# [Exercise objective]
If "dimensions" shows up in a line of the material, return that line.

*** Opening of Input ***

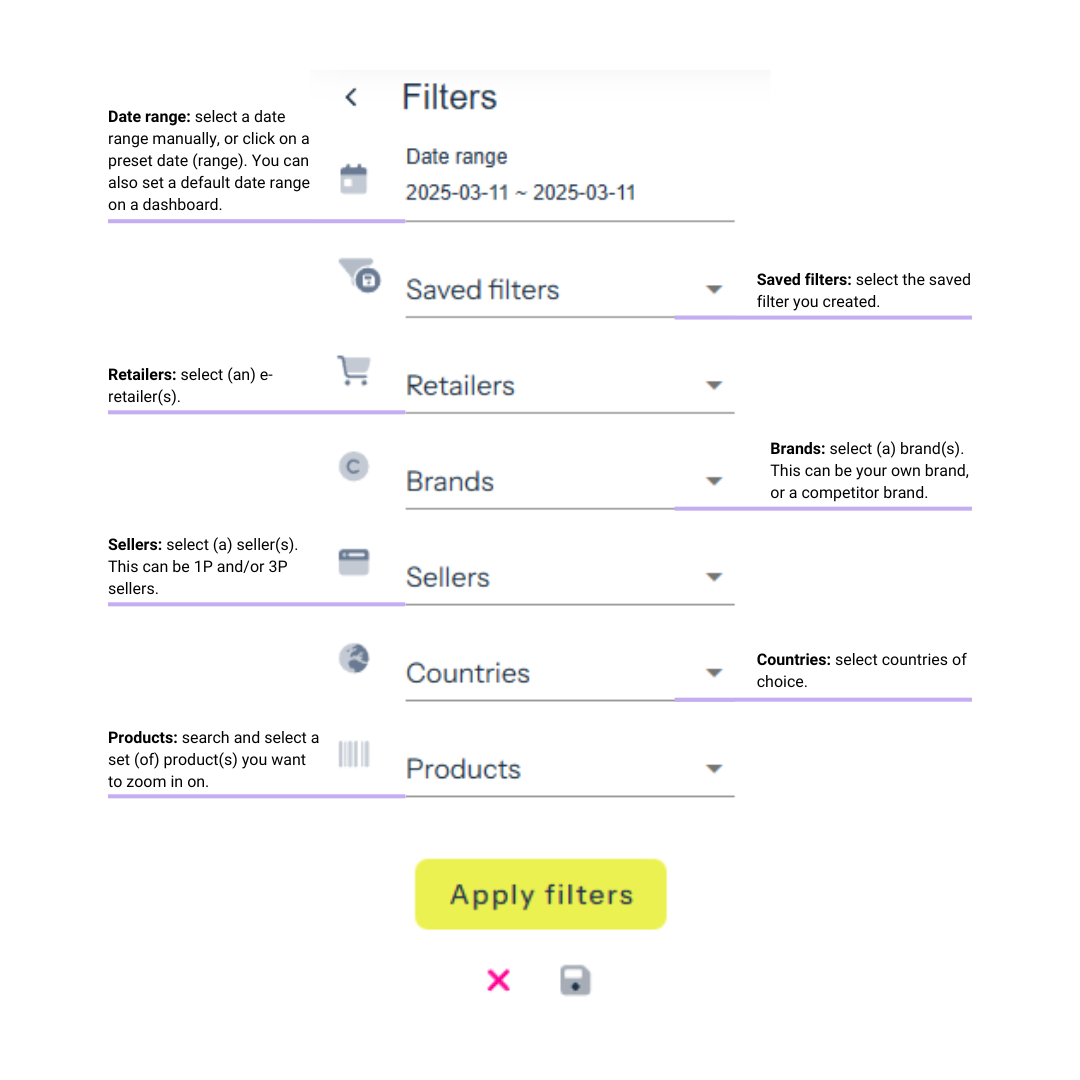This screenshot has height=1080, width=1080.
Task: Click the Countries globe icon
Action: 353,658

*** Close of Input ***
*** Opening of Input ***

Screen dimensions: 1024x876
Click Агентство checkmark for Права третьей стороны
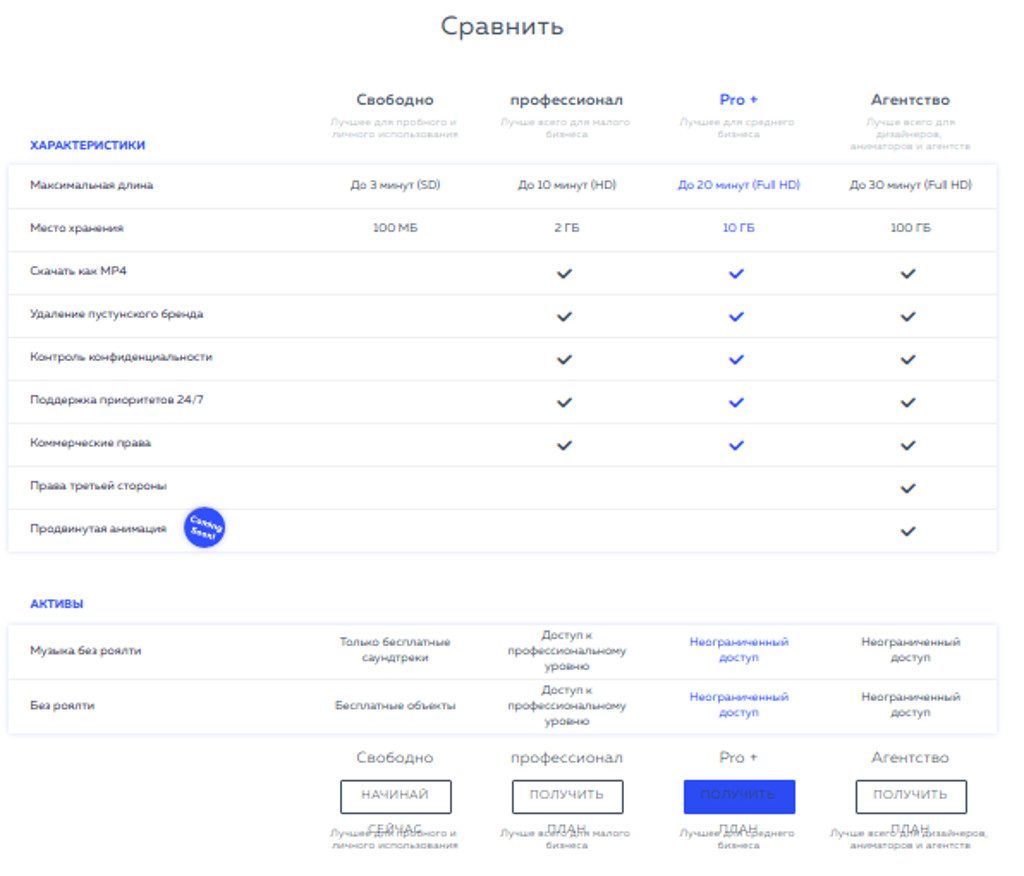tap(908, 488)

*** Close of Input ***
*** Opening of Input ***

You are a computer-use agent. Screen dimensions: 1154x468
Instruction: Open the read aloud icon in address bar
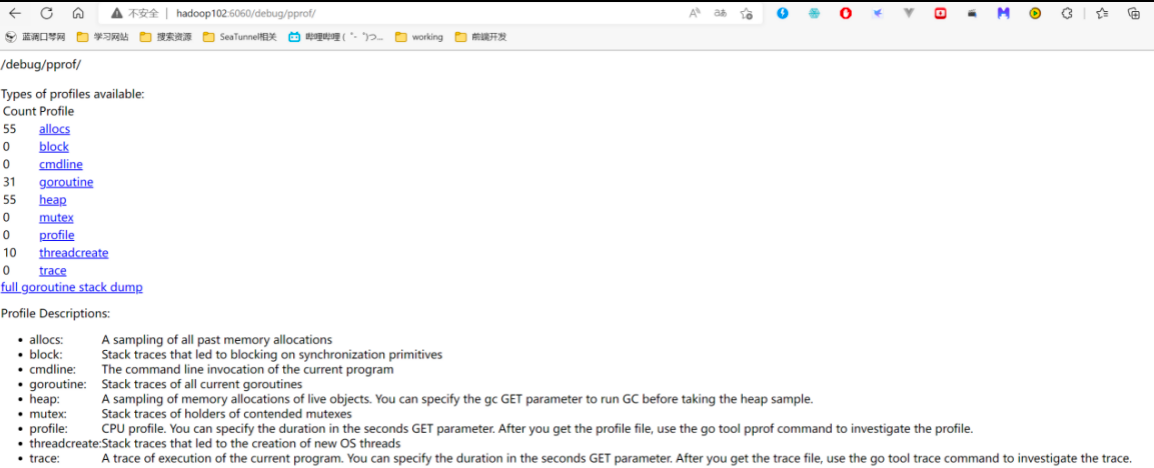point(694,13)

*** Close of Input ***

# [Solved problem]
Screen dimensions: 1024x876
You are a computer-use agent. Screen dimensions: 1154x468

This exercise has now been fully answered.